[Begin Document segment]

# Follow up and a big THANK YOU



## mojapitt (Dec 31, 2011)

First I want to say thank you to all of the support I have received from the Lumberjocks community. I was surprised, impressed and humbled by how much support I have received. It's an honor.

First I want to say that the clean up starts this weekend and I will start building a new shop in a month or so. I am happy to say that the new shop is going to be in the same place. I am no longer going to be forced to sell my property. I will temporarily work out of my attached garage.

Thought I would share more of the aftermath photos.

Table saw









Joiner









Bandsaw









Dust collector









Mitre saw 









Tool box









The tractor you see was there the whole time, next to the pickup. The tractor is untouched. 









Riding lawn mower









This is the base for the drill press









I had 2 fire extinguishers in the shop and 2 more in the pickup. I couldn't reach any of them. Don't assume safety, live it.

Thanks for reading.


----------



## longgone (May 5, 2009)

Unbelievably unfortunate Monte. It definitely is difficult to see all that damage and know that you couldn't do anything as it was happening….but I know you will come out just fine because you are a survivor.

[End Document segment]
[Begin Recorded information]

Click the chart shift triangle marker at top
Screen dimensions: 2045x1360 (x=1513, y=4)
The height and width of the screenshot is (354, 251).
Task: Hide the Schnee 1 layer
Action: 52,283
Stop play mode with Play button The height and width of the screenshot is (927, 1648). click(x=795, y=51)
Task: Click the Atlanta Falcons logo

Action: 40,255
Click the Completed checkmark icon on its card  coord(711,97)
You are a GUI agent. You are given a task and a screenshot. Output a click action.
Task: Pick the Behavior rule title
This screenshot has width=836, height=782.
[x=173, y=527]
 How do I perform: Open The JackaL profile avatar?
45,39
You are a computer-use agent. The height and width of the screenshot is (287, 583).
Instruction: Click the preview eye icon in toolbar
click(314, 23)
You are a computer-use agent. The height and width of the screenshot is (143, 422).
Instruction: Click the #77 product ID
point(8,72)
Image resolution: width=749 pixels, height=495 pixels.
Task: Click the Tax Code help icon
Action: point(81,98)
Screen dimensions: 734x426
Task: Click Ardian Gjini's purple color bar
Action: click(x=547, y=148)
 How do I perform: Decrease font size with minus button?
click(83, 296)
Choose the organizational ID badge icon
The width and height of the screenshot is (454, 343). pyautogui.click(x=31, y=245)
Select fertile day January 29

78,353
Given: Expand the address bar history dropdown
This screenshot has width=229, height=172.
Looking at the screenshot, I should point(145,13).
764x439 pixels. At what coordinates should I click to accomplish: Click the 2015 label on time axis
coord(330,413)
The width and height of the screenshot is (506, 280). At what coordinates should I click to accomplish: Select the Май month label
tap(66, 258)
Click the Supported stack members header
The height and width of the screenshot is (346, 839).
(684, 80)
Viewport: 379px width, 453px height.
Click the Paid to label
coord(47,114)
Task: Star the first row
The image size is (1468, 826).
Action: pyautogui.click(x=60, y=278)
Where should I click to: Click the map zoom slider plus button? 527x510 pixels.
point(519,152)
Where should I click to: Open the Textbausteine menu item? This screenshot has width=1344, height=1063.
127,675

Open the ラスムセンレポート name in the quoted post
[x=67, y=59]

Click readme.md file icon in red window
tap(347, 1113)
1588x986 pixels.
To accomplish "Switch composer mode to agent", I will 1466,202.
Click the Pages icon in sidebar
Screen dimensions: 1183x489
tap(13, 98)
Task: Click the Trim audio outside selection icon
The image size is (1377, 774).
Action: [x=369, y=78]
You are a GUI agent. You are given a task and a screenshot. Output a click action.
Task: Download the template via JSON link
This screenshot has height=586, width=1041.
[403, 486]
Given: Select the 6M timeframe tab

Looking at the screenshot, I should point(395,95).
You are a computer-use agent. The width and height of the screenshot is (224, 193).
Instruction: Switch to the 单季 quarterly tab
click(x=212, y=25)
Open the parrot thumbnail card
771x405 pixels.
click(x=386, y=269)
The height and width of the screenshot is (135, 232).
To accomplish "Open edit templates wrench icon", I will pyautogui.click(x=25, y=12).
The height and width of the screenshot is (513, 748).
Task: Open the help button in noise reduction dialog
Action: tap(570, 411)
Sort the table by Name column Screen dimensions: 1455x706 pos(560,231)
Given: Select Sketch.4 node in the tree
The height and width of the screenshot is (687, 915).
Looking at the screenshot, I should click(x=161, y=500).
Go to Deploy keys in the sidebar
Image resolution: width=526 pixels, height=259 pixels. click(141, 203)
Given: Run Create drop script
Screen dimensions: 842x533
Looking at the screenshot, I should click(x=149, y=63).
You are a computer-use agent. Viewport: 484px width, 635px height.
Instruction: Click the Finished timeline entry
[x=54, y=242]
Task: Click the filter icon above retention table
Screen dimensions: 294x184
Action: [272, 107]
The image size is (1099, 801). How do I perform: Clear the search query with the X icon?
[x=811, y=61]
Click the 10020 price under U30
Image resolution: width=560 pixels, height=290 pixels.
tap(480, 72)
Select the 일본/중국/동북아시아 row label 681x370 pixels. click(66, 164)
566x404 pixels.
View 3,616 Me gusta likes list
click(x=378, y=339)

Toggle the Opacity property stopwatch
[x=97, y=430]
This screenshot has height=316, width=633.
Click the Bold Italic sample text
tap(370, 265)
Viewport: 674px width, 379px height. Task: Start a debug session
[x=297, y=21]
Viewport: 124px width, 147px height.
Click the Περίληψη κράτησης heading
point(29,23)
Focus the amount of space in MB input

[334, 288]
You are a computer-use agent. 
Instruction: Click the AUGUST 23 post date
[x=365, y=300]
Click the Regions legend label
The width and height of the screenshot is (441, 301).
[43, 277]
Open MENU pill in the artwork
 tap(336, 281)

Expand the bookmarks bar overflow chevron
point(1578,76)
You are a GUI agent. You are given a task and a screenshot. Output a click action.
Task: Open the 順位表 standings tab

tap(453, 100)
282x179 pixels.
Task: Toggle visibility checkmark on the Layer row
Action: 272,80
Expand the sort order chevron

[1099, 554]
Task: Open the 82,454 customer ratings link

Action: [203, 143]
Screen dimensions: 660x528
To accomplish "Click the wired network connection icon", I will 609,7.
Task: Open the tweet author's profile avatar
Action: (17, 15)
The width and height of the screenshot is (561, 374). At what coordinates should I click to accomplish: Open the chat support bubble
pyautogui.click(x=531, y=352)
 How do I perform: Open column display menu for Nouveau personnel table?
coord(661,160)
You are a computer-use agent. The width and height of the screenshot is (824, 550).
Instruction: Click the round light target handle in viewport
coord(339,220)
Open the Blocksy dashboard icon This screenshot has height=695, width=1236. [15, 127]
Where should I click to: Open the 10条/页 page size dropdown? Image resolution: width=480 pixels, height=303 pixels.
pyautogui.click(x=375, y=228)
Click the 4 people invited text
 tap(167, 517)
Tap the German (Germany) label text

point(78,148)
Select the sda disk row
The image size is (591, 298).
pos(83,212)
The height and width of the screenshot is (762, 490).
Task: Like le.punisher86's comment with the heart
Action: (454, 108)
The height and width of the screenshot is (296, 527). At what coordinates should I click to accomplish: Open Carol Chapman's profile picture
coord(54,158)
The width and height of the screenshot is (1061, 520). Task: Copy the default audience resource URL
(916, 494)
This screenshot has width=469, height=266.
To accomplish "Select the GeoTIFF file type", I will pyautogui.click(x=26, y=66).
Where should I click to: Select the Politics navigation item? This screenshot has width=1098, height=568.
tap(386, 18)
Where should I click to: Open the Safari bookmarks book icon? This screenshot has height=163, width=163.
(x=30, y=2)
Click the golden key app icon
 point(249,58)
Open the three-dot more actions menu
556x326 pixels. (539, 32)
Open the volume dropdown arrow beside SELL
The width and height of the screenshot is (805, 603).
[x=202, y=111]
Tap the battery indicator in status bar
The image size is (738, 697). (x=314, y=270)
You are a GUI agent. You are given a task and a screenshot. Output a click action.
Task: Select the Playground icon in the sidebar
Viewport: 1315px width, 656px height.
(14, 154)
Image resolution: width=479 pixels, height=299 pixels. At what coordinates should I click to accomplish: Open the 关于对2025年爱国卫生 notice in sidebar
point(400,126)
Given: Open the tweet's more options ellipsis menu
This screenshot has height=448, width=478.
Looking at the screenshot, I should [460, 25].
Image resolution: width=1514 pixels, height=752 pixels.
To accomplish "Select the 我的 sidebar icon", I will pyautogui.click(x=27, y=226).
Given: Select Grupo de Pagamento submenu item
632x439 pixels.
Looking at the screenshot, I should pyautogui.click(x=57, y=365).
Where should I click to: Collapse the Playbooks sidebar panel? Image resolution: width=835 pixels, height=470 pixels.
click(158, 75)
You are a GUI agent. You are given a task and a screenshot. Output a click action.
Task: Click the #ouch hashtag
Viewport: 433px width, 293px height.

[End Recorded information]

→ Exercise 1: According to the thread, where will the author work until the new shop is built?
→ Exercise 2: Reproduce everything in the thread from "First I want to say that" down to "the aftermath photos.".
The data is not needed here.

→ Correct result 1: Out of the attached garage.

→ Correct result 2:
First I want to say that the clean up starts this weekend and I will start building a new shop in a month or so. I am happy to say that the new shop is going to be in the same place. I am no longer going to be forced to sell my property. I will temporarily work out of my attached garage.

Thought I would share more of the aftermath photos.